Source document:
==========

Friday of the Passion of the Lord (Good Friday)
The Friday we call “Good” was not a bank holiday in Jerusalem. It was the time of the great religious feast, more busy than “business as usual.” People were doing what people normally do at such festive times, a time of bustle and excitement.
And through the crowded streets walked yet another condemned criminal, another sign of the Roman power over life and death. This criminal had been condemned, utterly rejected, by the religious leadership as well. Walking through the crowds, He was quite alone, really: though He had entered the city with His band of disciples, none of them were to be seen now. His Mother was there, some faithful women.
This unremarkable man was the Son of God, and the Son of Man as well, all the heart and soul of both God and man meeting in this one body, carrying all the weight of the sins of the world, bearing it all in His Body and mind. All that ever was, all that ever would be that could separate us from the love of God for us was borne by Him. Patient, gentle, always kind.
The world will go about its business this Good Friday. And we, who gather at the foot of His Cross, adore that love which wants the world to be saved – to come to Him and live. His Cross is the only stable point in the endlessly spinning, endlessly busy world, the only place of God’s control in a world out of control. The only commitment of God to man and man to God, from which all other true love in this world can grow. Come, let us adore Him.

==========

Exercise data:
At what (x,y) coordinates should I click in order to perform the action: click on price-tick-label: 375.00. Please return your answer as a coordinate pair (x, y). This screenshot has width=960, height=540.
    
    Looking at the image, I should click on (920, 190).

==========

What to produce: Write out the passage in the Good Friday reflection above verbatim, from "Friday of the" up to and including "some faithful women.".

Your response:
Friday of the Passion of the Lord (Good Friday)
The Friday we call “Good” was not a bank holiday in Jerusalem. It was the time of the great religious feast, more busy than “business as usual.” People were doing what people normally do at such festive times, a time of bustle and excitement.
And through the crowded streets walked yet another condemned criminal, another sign of the Roman power over life and death. This criminal had been condemned, utterly rejected, by the religious leadership as well. Walking through the crowds, He was quite alone, really: though He had entered the city with His band of disciples, none of them were to be seen now. His Mother was there, some faithful women.